Traveling the Blues Highway

Text by Charles E. Cobb, Jr.

National Geographic April 1999

http://www.ngtraveler.com/ngm/9904/fngm/index.html

Excerpt:

Paralleling the growth of music in Chicago was the growth of enterprise in communities like Bronzeville, a sprawling, energetic South Side neighborhood that ran from 26th Street south for some 40 blocks. Today the blues hangs over much of the area, but not much music is heard. It’s late afternoon, and I’m sitting with Gerri Oliver at the bar of the Palm Tavern on 47th. "My family’s dream was for me to be a funeral director," says Gerri, another Mississippian who moved to Chicago in the 1940s. "I just wanted to put my son through school." She didn’t pursue her family’s wish but worked variously as a check cashier, hairdresser, and manicurist. Then in 1956 she and her husband bought the Palm.
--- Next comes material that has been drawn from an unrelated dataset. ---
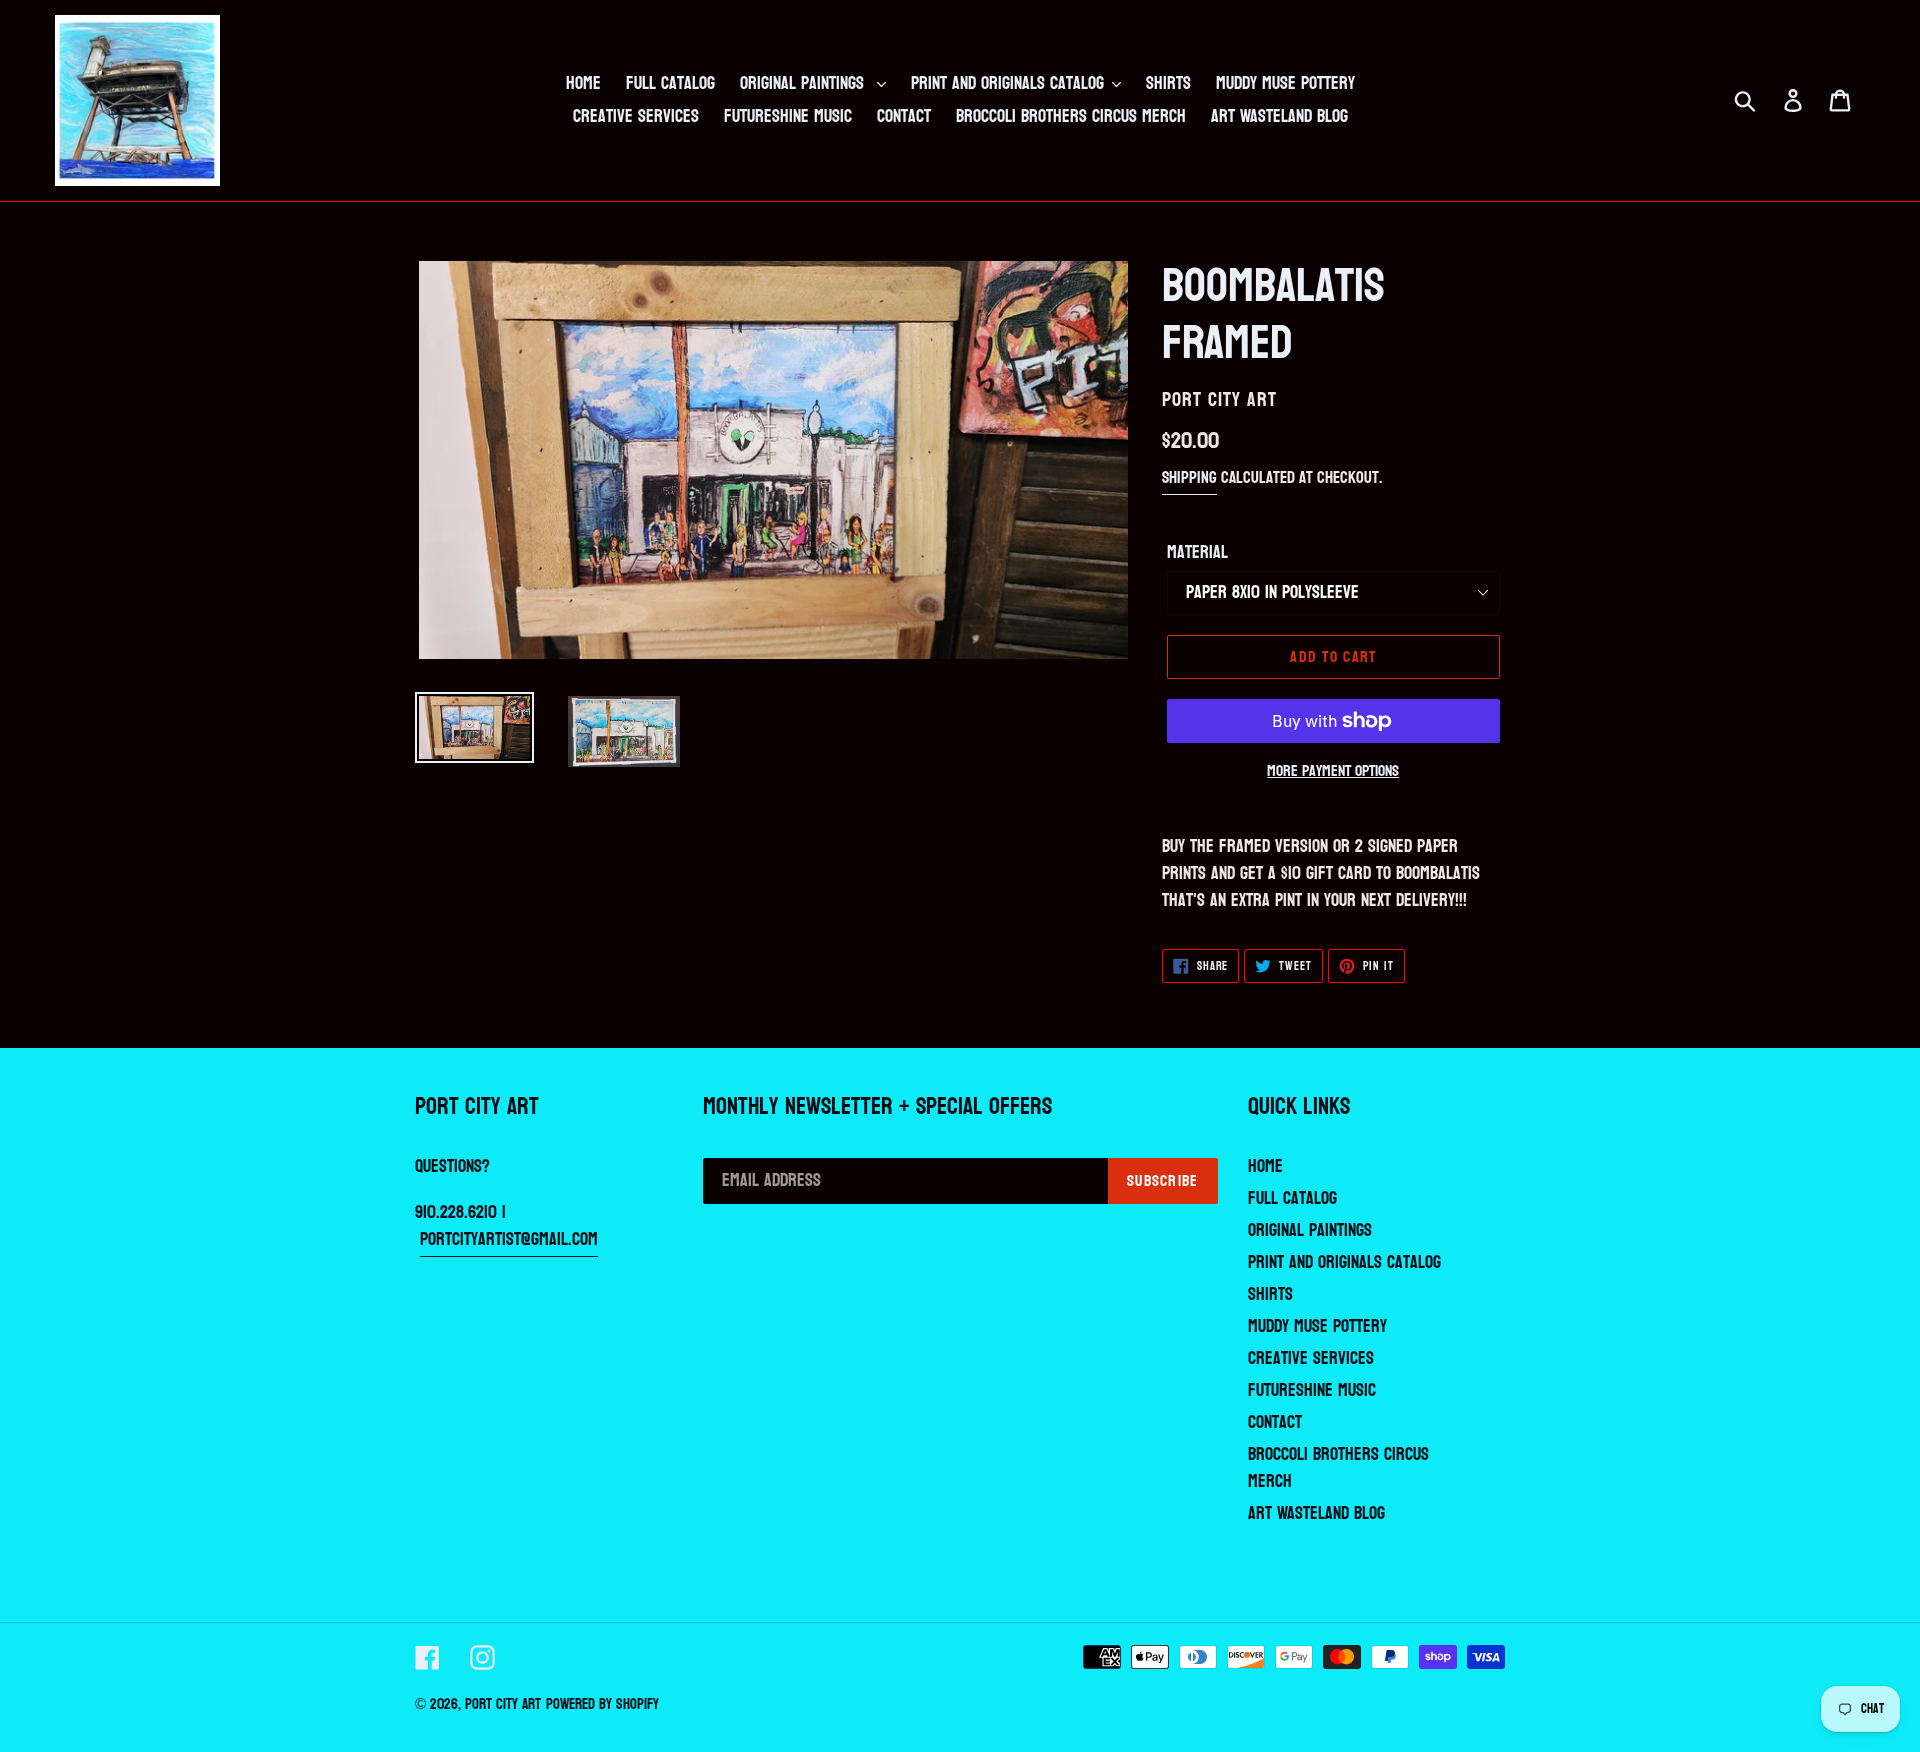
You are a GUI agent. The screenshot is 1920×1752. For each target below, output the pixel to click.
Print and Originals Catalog (1344, 1262)
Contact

With its gloved waiters and starched white tablecloths the Palm was soon the place for local and visiting musicians to come for food and drink. Gerri ticks off a long list that includes Dizzy Gillespie, Count Basie, and the Temptations. "To think I knew all of these people who are now famous," she says. "I took them for granted."

As we talk, one or two regulars drift in for a drink. Most of the clubs and theaters that made Bronzeville so vibrant have closed, and the Palm doesn’t offer dinner anymore. "Those drug dealers told me if I don’t let them sell from here, I wasn’t going to get any business. I don’t sell crack, and I sure ain’t making money off martinis in here," Gerri sighs. But this is the life she knows, and so she’s holding on.